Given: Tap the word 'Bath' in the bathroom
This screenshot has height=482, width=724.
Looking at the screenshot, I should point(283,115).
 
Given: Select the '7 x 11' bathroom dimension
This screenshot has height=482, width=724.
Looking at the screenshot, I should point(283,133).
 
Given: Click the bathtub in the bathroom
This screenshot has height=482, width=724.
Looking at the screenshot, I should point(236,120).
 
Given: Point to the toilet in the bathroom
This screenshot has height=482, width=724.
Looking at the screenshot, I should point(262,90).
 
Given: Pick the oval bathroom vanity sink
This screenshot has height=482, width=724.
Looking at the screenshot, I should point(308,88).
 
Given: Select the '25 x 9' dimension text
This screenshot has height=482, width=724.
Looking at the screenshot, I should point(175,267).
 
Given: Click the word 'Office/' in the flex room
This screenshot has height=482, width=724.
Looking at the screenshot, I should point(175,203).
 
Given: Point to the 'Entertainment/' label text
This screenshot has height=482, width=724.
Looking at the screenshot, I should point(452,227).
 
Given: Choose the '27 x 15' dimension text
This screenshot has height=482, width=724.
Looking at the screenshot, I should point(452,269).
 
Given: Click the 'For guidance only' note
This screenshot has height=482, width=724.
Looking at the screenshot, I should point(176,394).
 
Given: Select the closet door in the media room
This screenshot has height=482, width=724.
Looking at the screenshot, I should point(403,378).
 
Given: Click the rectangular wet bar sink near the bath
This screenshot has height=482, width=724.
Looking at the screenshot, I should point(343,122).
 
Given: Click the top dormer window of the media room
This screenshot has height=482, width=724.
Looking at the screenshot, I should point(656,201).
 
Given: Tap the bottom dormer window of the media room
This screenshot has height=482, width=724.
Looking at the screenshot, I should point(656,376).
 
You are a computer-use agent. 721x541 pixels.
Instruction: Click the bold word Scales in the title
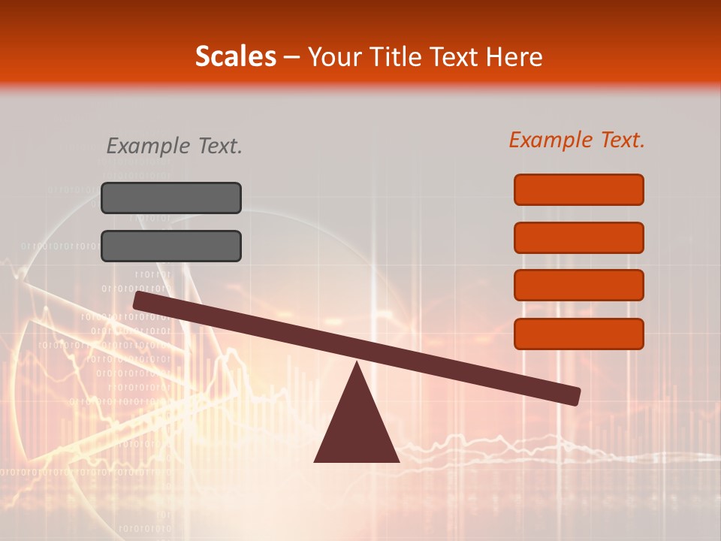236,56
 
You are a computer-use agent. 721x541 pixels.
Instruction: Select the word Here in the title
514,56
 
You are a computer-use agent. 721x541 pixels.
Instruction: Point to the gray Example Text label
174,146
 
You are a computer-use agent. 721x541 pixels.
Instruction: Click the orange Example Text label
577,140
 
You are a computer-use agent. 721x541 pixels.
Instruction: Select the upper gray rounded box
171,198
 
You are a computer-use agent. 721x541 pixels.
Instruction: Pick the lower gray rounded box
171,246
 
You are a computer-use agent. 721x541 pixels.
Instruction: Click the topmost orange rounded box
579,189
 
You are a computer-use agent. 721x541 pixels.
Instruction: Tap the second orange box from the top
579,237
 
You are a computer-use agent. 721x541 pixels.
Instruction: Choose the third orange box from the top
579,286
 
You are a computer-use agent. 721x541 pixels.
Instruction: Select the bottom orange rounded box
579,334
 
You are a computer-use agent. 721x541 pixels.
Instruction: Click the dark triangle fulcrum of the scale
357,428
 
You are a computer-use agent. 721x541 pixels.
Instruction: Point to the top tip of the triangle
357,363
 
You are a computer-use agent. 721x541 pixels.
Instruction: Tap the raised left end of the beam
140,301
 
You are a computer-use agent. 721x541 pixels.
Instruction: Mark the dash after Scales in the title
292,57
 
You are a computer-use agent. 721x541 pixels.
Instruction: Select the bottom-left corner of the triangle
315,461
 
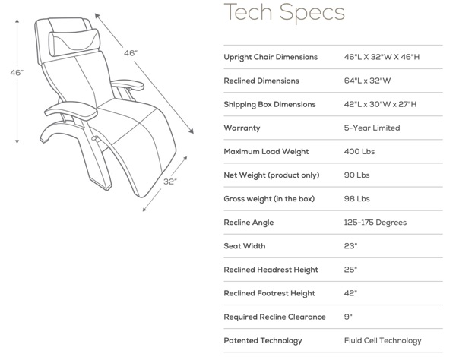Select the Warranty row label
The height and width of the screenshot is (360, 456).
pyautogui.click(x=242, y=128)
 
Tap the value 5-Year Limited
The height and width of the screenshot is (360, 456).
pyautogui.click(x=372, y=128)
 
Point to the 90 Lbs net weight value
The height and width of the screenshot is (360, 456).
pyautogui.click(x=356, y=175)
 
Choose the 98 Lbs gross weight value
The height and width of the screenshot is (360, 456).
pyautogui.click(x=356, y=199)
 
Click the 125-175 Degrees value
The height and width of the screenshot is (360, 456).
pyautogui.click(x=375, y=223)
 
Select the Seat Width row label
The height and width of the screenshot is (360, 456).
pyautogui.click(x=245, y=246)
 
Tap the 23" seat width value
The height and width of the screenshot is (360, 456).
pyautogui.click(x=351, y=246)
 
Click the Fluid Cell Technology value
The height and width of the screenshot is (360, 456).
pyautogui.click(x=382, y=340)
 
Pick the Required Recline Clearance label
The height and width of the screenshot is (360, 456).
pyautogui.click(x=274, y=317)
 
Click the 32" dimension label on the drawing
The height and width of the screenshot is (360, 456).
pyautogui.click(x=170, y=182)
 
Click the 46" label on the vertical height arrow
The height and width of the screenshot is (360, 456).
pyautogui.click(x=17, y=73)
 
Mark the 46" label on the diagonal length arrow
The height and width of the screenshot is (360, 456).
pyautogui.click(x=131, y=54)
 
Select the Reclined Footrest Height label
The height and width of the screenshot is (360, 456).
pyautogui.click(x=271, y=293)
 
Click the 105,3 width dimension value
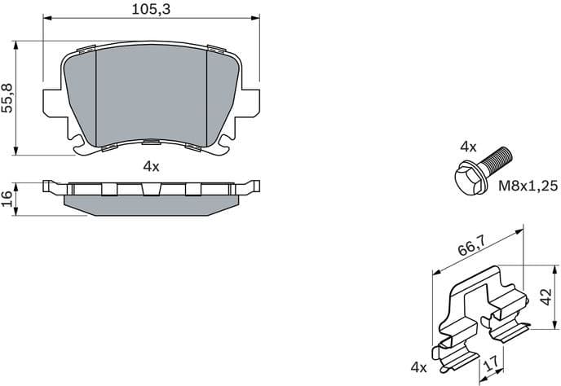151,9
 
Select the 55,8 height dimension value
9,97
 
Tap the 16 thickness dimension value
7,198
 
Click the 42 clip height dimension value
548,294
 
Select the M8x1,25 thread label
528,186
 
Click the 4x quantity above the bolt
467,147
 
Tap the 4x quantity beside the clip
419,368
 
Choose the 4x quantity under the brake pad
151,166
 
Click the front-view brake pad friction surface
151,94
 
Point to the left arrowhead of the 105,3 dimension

□ □ □ □ □ □ □

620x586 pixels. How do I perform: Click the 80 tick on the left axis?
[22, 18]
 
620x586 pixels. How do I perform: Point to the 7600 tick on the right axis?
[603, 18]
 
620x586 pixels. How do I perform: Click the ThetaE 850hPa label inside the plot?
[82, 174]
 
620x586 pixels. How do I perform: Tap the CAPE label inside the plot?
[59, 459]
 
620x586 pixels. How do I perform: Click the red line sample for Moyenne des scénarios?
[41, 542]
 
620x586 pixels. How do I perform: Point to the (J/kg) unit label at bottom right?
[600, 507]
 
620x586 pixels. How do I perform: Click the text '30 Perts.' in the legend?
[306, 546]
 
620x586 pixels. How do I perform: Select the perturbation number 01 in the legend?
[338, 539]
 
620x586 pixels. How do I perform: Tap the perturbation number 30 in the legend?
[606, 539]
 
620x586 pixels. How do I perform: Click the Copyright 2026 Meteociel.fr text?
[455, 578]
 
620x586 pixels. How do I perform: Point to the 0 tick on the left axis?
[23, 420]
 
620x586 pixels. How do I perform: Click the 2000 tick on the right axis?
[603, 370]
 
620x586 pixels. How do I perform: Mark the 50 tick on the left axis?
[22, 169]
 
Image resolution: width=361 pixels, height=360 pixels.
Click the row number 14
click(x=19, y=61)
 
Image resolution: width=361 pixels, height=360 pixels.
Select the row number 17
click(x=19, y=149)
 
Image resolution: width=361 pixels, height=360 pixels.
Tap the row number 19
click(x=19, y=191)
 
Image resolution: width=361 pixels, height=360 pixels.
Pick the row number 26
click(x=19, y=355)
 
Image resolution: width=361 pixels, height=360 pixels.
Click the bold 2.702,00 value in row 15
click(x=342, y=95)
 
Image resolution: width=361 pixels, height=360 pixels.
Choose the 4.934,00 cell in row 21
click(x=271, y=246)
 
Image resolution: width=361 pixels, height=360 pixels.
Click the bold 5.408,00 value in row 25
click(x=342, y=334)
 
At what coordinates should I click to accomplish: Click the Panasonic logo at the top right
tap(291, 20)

□ □ □ □ □ □ □

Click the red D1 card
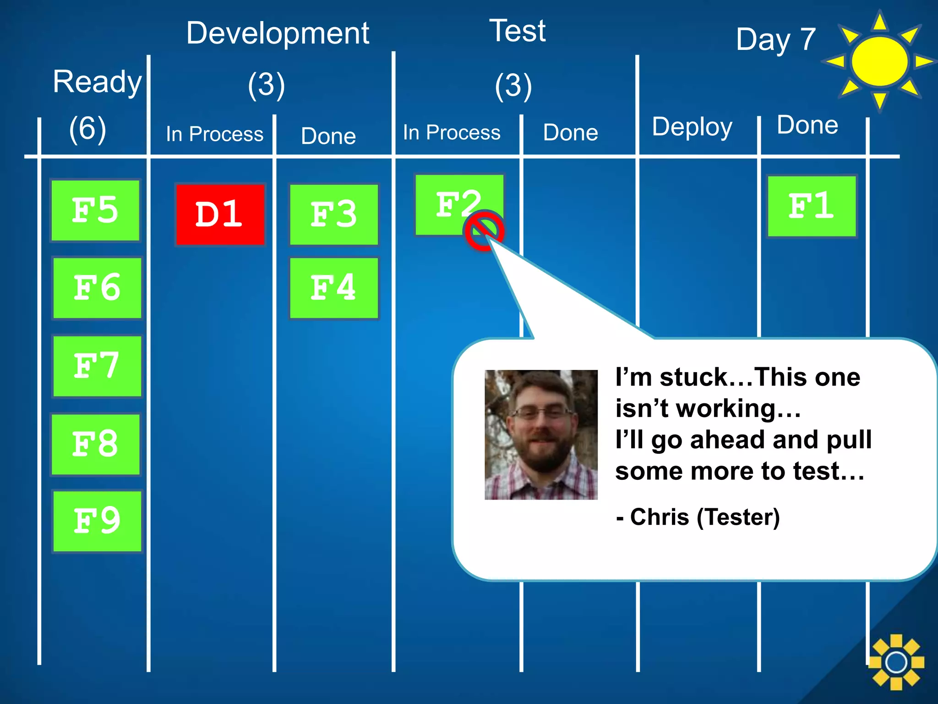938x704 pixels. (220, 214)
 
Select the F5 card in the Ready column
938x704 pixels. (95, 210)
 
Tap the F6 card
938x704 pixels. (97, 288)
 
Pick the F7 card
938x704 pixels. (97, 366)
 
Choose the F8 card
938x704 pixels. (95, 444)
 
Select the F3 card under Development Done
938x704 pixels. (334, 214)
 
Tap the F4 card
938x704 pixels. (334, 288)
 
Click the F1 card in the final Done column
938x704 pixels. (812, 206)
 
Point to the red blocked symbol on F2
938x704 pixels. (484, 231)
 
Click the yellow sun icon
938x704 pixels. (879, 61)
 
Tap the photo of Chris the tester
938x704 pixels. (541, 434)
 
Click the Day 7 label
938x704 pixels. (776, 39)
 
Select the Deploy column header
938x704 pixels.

□ □ □ □ □ □ □

*EXERCISE GOAL*. Could you reproduce the material starting at the line that contains "Given: Tap the word 'Bath' in the bathroom" and ending at the line that contains "Looking at the screenshot, I should point(262,90).", requests included, with only the point coordinates in the answers multiplied by 2.2 and rounded to whole numbers, halves up?

*RESULT*.
Given: Tap the word 'Bath' in the bathroom
This screenshot has height=482, width=724.
Looking at the screenshot, I should point(623,253).
 
Given: Select the '7 x 11' bathroom dimension
This screenshot has height=482, width=724.
Looking at the screenshot, I should point(623,293).
 
Given: Click the bathtub in the bathroom
This screenshot has height=482, width=724.
Looking at the screenshot, I should point(519,264).
 
Given: Point to the toilet in the bathroom
This screenshot has height=482, width=724.
Looking at the screenshot, I should point(576,198).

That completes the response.